Menelaah lebih lanjut? Apa definisi yang baik dan apa definisi yang jahat? Saya mencoba mencari definisinya namun saya tidak memahami. Ini jujur. Saya tidak tahu apa yang baik. Apa yang baik menurut agama saya belum tentu baik untuk kalian. Baik itu subjektif. Kembali pada permasalahannya. Perbuatan baik seperti apa yang dapat saya lakukan, jika saya gagal mendefinisikan arti kata 'baik' itu sendiri secara harafiah? Mari kita cari duduk perkaranya. Saya akhirnya berkonsep seperti ini: kebaikan itu adalah sesuatu sikap yang keluar dari seorang individu - yang ditularkan ke individu lain. Contoh - saya berbuat kebaikan jika satu sikap saya mampu menginfluens satu orang atau lebih untuk melakukan hal yang sama. Deep down in your heart, you know it! Maksud saya di sini adalah setiap dari kita paham betul perbuatan macam apa yang saya tekankan di sini. What comes from the heart, goes to another heart! And it always goes that way. That is good deeds!

Lalu, apa hubungannya dengan tulisan saya kali ini? Saya berbagi kali ini beban moral yang harus saya emban akhir-akhir ini sebagai ketua natal. Saya sejujurnya tidak pernah suka titel ketua. It gives you a lot of responsibilities. And I hate it, honestly. Saya selalu ingin membantu orang-orang yang tidak mampu di luar saya. Keinginan saya sederhana, saya ingin anak-anak gereja saya - untuk mengalami perasaan menyenangkan dari membantu anak-anak sekitarnya, mengalami perasaan menyenangkan dari hebatnya rasa syukur yang mungkin kita lupakan karena rutinitas membuat hati kita mati rasa, sehingga mulut dan logika lebih cepat bekerja dari hati. Saya tidak menghindar, terkadang saya juga berada di posisi itu. Oleh karena itulah, saya mencoba keluar dari ranah itu dan mengisi kembali apa yang seharusnya diisi di hati saya.

Dari alasan itu yang kemudian diperkuat dengan kegerahan saya melihat orang-orang yang hanya membantu dengan memberikan uang. Maksud? Saya ingin mereka menyadari bahwa anak-anak di panti lebih dari sekedar membutuhkan uang. Anggaplah mereka anak-anak sendiri (bagi mereka yang sudah menjadi orang tua), orang tua mana yang ingin mendidik anaknya dengan hanya memberikan uang?

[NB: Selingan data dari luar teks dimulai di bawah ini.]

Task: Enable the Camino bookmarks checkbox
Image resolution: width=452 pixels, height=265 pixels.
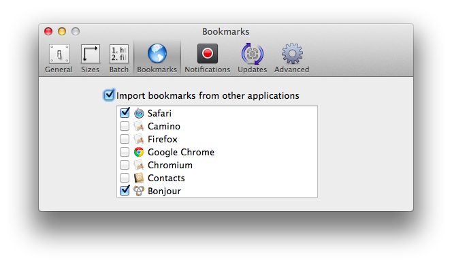Action: point(125,126)
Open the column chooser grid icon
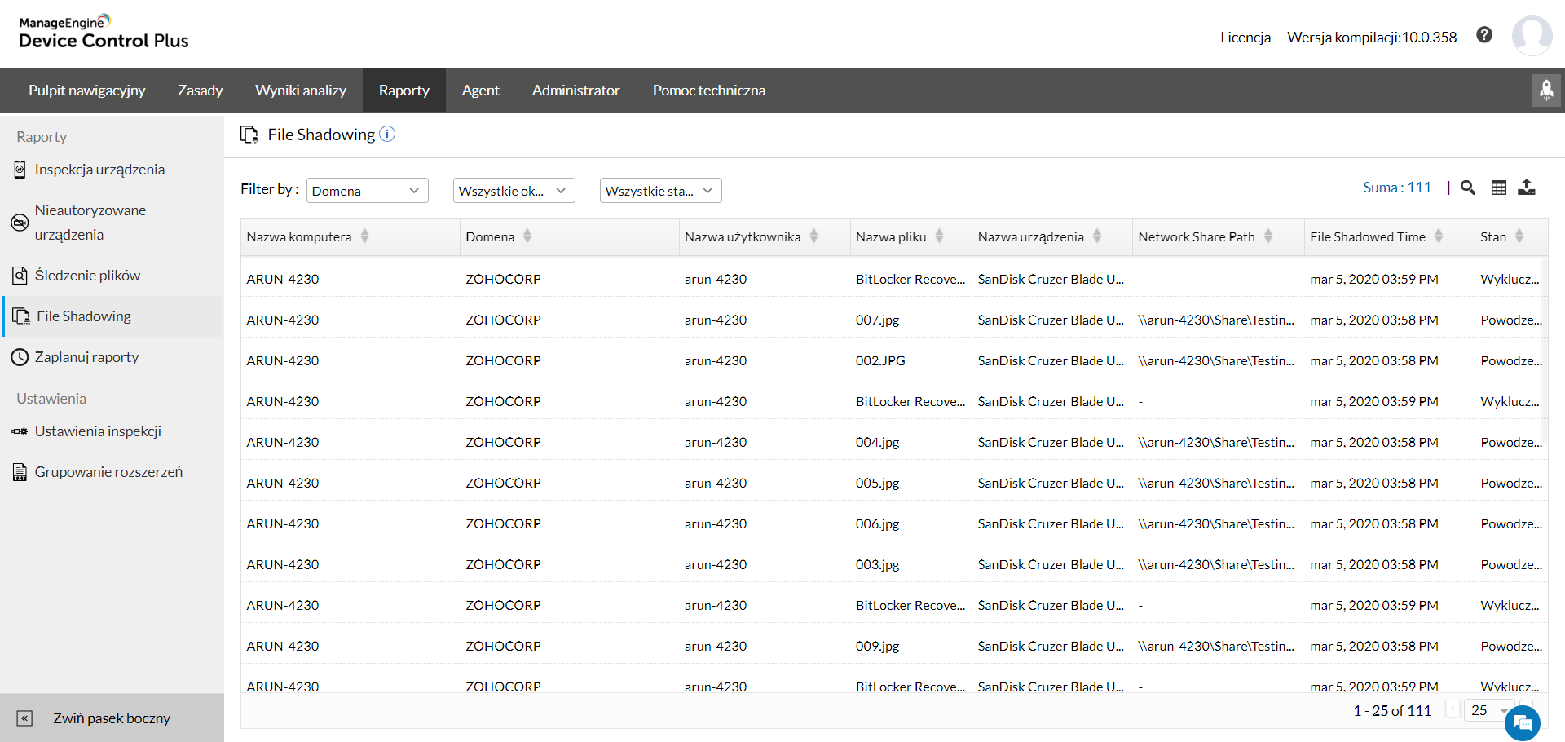The width and height of the screenshot is (1565, 742). click(1498, 188)
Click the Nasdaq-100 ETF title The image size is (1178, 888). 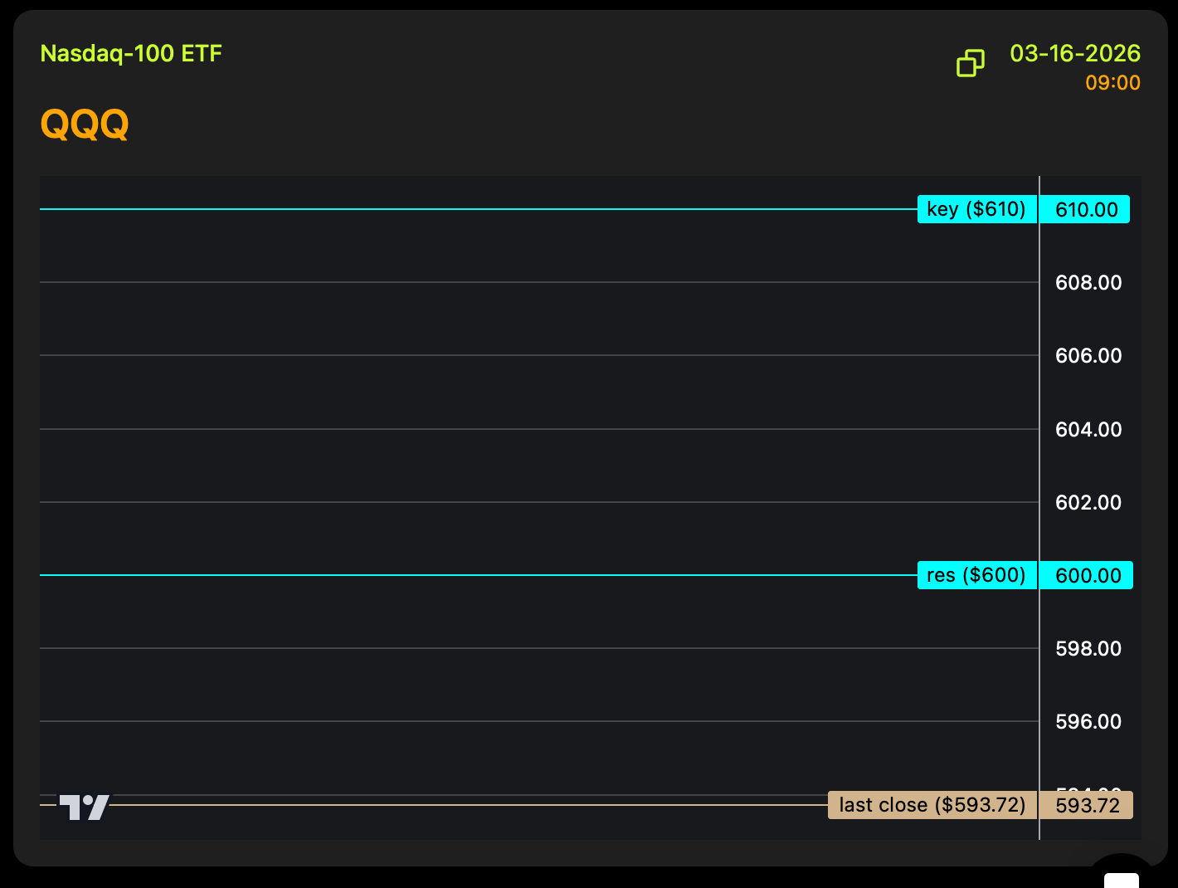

Hal yang serupa menurut saya berpola terjadi di kalangan lingkungan saya - kecenderungan ini tampak sudah berbudaya dan saya mencoba kembali mengetuk mereka untuk mengingatkan ada yang lebih penting dari hal itu. Apa? Waktu. Setiap anak-anak ingin waktu dengan orang tua mereka. Setiap anak-anak ingin keintiman, ingin hubungan yang erat, yang mana diciptakan dari interaksi langsung. Setiap anak ingin itu - begitu juga dengan kegiatan sosial ini, waktu akan lebih berharga daripada uang. Itu yang ingin saya sampaikan di sini. Bagaimanapun juga hal itu cukup relevan jika saya ingin sambungkan ke kegiatan pelayanan. Pelayanan adalah masalah waktu, bukan uang.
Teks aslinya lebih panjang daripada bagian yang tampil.